#### EXTRAIT DE PAGE
Malfaiteurs et multinationales : Les limites de la lumière
Martin A. Sorensen, Bennett Jones LLP, Toronto
Il est difficile d'être contre la transparence fiscale, en particulier
lorsque la solution de remplacement mène à l'argent sale, aux structures
corrompues et à la fraude fiscale, qui sont notamment liés à des crimes
tels que la traite d'enfants à des fins sexuelles et le don illégal
d'organes. Il est encore plus difficile de réprouver la transparence
fiscale quand on sait qu'elle pourrait (du moins selon l'ARC) rapporter
11 milliards de dollars par année en impôts perdus à un moment où le
gouvernement canadien a cruellement besoin de cet argent pour lutter
contre la pandémie. J'ai la certitude que, face aux autres options
possibles, peu de conseillers fiscaux de ma connaissance s'avanceraient à
prendre une position antitransparence. Mais est-ce vraiment le seul
choix qui s'offre à nous?
Parfois, oui. Prenons le cas des actions au porteur, par exemple. Ce
sont des actions de société qui sont représentées par des certificats
émis au « porteur ». Leur simple possession établit la preuve de leur
propriété, et elles peuvent faire l'objet de transferts aussi facilement
et anonymement que s'il s'agissait d'argent comptant. Jusqu'à
récemment, elles étaient expressément permises en vertu de la LCSA et
des lois sur les sociétés provinciales. Il est facile de comprendre
pourquoi de telles actions inquiéteraient vivement les organismes
internationaux de surveillance du blanchiment de capitaux et les
administrations fiscales intérieures.
Et pourtant, lorsqu'Industrie Canada a lancé une consultation sur la
possibilité de modifier la LCSA pour abolir les actions au porteur,
diverses sections de l'Association du Barreau canadien (ABC) — droit des
affaires, droit des organismes de bienfaisance et à but non lucratif et
droit de la concurrence (mais pas, notamment, celle du droit fiscal) —
se sont opposées à la proposition, arguant dans un
mémoire de 2017
que « [c]ette interdiction pourrait limiter les possibilités de
planification fiscale ». Fiscaliste depuis plus de 20 ans et membre en
règle de l'ABC, je n'ai pu m'empêcher de me demander à quelles occasions
de planification fiscale on faisait référence. Au bout du compte, les
gouvernements fédéral et provinciaux, conformément aux développements
internationaux en matière de transparence (décrits dans un
article paru en 2018 dans
Canadian Tax Focus), ont conclu en
2017 une entente
visant à modifier leurs lois sur les sociétés afin, entre autres,
d'éliminer les actions au porteur. On a modifié la LCSA pour proscrire
ces actions, et je n'ai souvenir d'aucune protestation notable de la
part de la communauté fiscale. Dans mon esprit, un tel changement aurait
dû être apporté il y a longtemps et est tout à fait sensé du point de
vue politique.

#### EXERCICE
Transcrivez fidèlement le passage de l'article sur la transparence fiscale qui va de « Malfaiteurs et multinationales » jusqu'à « s'offre à nous? ».

#### EXTRAITS DE DONNÉES

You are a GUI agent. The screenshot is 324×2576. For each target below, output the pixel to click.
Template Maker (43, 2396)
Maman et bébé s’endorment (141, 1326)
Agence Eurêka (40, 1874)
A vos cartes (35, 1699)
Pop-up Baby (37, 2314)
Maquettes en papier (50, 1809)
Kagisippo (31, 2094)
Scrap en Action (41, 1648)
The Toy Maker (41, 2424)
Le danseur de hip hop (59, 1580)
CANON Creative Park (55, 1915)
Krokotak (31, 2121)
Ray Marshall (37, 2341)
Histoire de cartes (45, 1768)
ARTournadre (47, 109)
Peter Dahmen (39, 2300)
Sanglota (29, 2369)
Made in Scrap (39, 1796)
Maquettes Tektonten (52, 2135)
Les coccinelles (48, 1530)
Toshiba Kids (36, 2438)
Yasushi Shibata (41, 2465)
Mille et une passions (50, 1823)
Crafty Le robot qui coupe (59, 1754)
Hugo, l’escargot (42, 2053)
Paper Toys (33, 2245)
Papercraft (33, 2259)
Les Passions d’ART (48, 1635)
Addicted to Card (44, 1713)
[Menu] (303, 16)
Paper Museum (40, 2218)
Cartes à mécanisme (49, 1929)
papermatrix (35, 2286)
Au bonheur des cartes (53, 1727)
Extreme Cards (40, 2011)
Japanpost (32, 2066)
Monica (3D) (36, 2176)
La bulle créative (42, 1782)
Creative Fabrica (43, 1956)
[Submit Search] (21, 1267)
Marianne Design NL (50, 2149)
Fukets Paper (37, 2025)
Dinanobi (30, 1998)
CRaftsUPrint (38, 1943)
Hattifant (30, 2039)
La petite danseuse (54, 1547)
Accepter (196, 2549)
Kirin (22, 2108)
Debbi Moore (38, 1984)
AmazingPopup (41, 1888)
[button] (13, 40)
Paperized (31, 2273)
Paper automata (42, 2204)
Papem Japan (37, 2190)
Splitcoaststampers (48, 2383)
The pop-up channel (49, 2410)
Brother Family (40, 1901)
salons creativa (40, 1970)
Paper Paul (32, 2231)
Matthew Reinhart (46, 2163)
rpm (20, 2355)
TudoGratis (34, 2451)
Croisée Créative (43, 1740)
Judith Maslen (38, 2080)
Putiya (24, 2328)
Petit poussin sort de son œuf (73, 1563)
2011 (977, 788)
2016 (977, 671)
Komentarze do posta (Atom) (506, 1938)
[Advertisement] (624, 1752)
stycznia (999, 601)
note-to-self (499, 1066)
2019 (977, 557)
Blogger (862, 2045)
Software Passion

#### RÉPONSE
Malfaiteurs et multinationales : Les limites de la lumière
Martin A. Sorensen, Bennett Jones LLP, Toronto
Il est difficile d'être contre la transparence fiscale, en particulier
lorsque la solution de remplacement mène à l'argent sale, aux structures
corrompues et à la fraude fiscale, qui sont notamment liés à des crimes
tels que la traite d'enfants à des fins sexuelles et le don illégal
d'organes. Il est encore plus difficile de réprouver la transparence
fiscale quand on sait qu'elle pourrait (du moins selon l'ARC) rapporter
11 milliards de dollars par année en impôts perdus à un moment où le
gouvernement canadien a cruellement besoin de cet argent pour lutter
contre la pandémie. J'ai la certitude que, face aux autres options
possibles, peu de conseillers fiscaux de ma connaissance s'avanceraient à
prendre une position antitransparence. Mais est-ce vraiment le seul
choix qui s'offre à nous?